Scroll to the Code Source section and replace index.js with:

'use strict';
export const handler = async (event) => {
    // Get contents of response
    const response = event.Records[0].cf.response;
    const headers = response.headers;

    // Set new headers
    headers['strict-transport-security'] = [{
        key: 'Strict-Transport-Security', 
        value: 'max-age=63072000; includeSubdomains; preload'
    }];
    headers['content-security-policy'] = [{
        key: 'Content-Security-Policy', 
        value: "default-src 'none'; img-src 'self'; script-src 'self'; style-src 'self'; object-src 'none'"
    }];
    headers['x-content-type-options'] = [{ key: 'X-Content-Type-Options', value: 'nosniff' }];
    headers['x-frame-options'] = [{ key: 'X-Frame-Options', value: 'DENY' }];
    headers['x-xss-protection'] = [{ key: 'X-XSS-Protection', value: '1; mode=block' }];
    headers['referrer-policy'] = [{ key: 'Referrer-Policy', value: 'same-origin' }];

    // Return modified response
    return response;
};

3. Deploy and Test

-1.Click the Test tab. -2.Click Create new test event. -3.Enter an Event Name and modify it. Here’s a sample test event you can use in the AWS Lambda console: Terraform snippet:

{
  "Records": [
    {
      "cf": {
        "config": {
          "distributionId": "EXAMPLE123"
        },
        "request": {
          "uri": "/index.html",
          "method": "GET",
          "headers": {
            "host": [
              {
                "key": "Host",
                "value": "example.cloudfront.net"
              }
            ]
          }
        },
        "response": {
          "status": "200",
          "statusDescription": "OK",
          "headers": {
            "cache-control": [
              {
                "key": "Cache-Control",
                "value": "max-age=100"
              }
            ],
            "content-type": [
              {
                "key": "Content-Type",
                "value": "text/html"
              }
            ]
          }
        }
      }
    }
  ]
}

4. Click Create and then Test to execute the function.
5. Check the Execution result section to see the output and logs.

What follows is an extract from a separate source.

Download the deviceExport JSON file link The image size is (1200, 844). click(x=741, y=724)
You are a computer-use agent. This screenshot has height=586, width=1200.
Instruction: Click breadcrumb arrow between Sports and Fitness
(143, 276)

4. Configure CloudFront Trigger

1. Navigate to the Lambda function you created.
2. Click Add trigger → Choose CloudFront.

3. Select the CloudFront distribution serving your website.
4. Set Cache Behavior to *.
5. Choose Origin Response as the event.
6. Enable Replicate across regions.
7. Click Add.

5. Deploy and Verify

• Wait for CloudFront to deploy the updated configuration (~2–7 minutes).
• Open your website in a browser.
• Open Developer Tools → Network Tab.
• Reload the page and inspect the response headers.

6. Test Security Headers

• Visit Mozilla Observatory HTTP Header Security Test.
• Enter your website URL and run a scan.
• Check the security rating.

Monitoring and Debugging

• Check Amazon CloudWatch Logs for Lambda function execution details.
• Verify CloudFront distribution status (should be Deployed).
• Ensure Lambda executes on Origin Response events.
• Debug Content Security Policy (CSP) issues by inspecting blocked requests in browser Developer Tools.
• Modify the Content-Security-Policy header as needed to allow necessary resources while maintaining security.
• Clear CloudFront Cache (Invalidate) when required.

💡 Note: Invalidating everything (/*) can be expensive if done frequently. Target only specific changed files when possible.

Conclusion

By configuring AWS Lambda@Edge to inject HTTP security headers:

• You have strengthened your website’s defenses against various online threats.
• Security headers protect user data and maintain a secure browsing environment.
• Regularly monitor CloudWatch logs and review security header performance using tools like Mozilla Observatory.
• Manage your CloudFront cache efficiently to ensure updates take effect.

With these security measures in place, your website is more secure and reliable for users.